It surprised me when my swollen eyes actually opened, greeted by the rather depressing, grungy sight of the dilapidated ceiling. Black mold spread across several cracked tiles, bringing out my inner prissiness as I screwed my face up in disgust, first thing. Oxygen flooded my starved lungs in the next second, and my chest inflated greedily, sucking in as much air as I could. My neck hurt, bolts of aching pain shooting through the delicate skin there. For a moment, I wondered if Power had somehow ripped my throat out in physical form also, but the memories of Shilling’s hands around my neck resolved my inner concerns about that.

The violent banging sound coming from the exit door seemed more frantic than before, accompanied by the rattling of loose screws and jarring echoes of each impact. The sound nearly went unnoticed by my ears, it’d been going on for so long.

My head flopped to the side, my blurred vision clearing more bit by bit, until everything slid mainly into focus. The shining black blobs a few feet away from my face connected to a taller column blob of white. I blinked hard, forcing clarity in my sights. The blobs sharpened, revealing polished black shoes and a long white doctor’s coat.

Shilling.

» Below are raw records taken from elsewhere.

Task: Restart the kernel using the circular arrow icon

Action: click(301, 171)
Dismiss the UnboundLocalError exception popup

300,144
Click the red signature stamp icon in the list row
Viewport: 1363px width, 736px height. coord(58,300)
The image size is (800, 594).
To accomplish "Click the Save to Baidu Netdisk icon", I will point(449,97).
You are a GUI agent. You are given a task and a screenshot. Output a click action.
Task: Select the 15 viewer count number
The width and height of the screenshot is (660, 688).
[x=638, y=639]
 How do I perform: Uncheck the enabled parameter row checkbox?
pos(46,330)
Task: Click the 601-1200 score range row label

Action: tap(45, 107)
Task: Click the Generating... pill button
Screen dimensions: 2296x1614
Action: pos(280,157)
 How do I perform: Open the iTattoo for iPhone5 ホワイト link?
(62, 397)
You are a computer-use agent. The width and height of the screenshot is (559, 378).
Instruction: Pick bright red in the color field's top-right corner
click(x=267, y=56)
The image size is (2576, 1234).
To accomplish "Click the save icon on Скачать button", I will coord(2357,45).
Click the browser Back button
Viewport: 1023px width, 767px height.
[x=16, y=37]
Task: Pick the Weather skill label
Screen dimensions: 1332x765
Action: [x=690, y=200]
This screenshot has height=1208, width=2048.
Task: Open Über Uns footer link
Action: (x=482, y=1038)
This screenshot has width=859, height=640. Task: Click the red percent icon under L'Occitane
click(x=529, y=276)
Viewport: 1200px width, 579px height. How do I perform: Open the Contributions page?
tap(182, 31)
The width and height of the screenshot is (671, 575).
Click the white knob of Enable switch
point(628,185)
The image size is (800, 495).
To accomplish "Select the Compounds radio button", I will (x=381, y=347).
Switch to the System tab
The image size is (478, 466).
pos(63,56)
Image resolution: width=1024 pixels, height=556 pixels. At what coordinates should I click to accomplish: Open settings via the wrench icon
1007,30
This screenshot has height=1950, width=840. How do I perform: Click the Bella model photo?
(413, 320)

How could I have forgotten that I hadn’t won the last round? Of course, I hadn’t killed him. I’d been weak and unsure of myself. A new sense of confidence surged through my veins, leaving no room for the usual timidness and uncertainty I always seemed to find myself dwelling in. My eyes flicked up, taking note that he no longer faced me. Garbled, unclear words poured from his lips as he threatened Marcie, who cowered in the corner while screaming her lungs out. He had no idea I was alive still. 

A slow smile spread over my chapped lips. 

My senses returned to me, hazy at first but sharpening quickly, as I rose to my feet. Marcie’s lone eye darted to me, wide and terrified. I lifted my pointer finger to my lips, pressing it there and shaping my lips to form the universal, “shhh” sign. Her alert stare returned to Shilling, who laughed at her quakes and whimpers. I imagined his blood pouring through my fingers, a single fatal slice to his jugular. A pleased moan caught in my throat, only stopped by the knowledge that I had to keep my silent advantage secret.

Despite the situation, I took a moment to assess the strange sensations coursing through my body. Where I’d always felt weak and flighty before, only a sense of determination and duty remained, driving me with a defiant force that settled foreign to my very soul. My bones seemed heavier, anchoring my willpower down to a solid desire to complete my mission, my purpose.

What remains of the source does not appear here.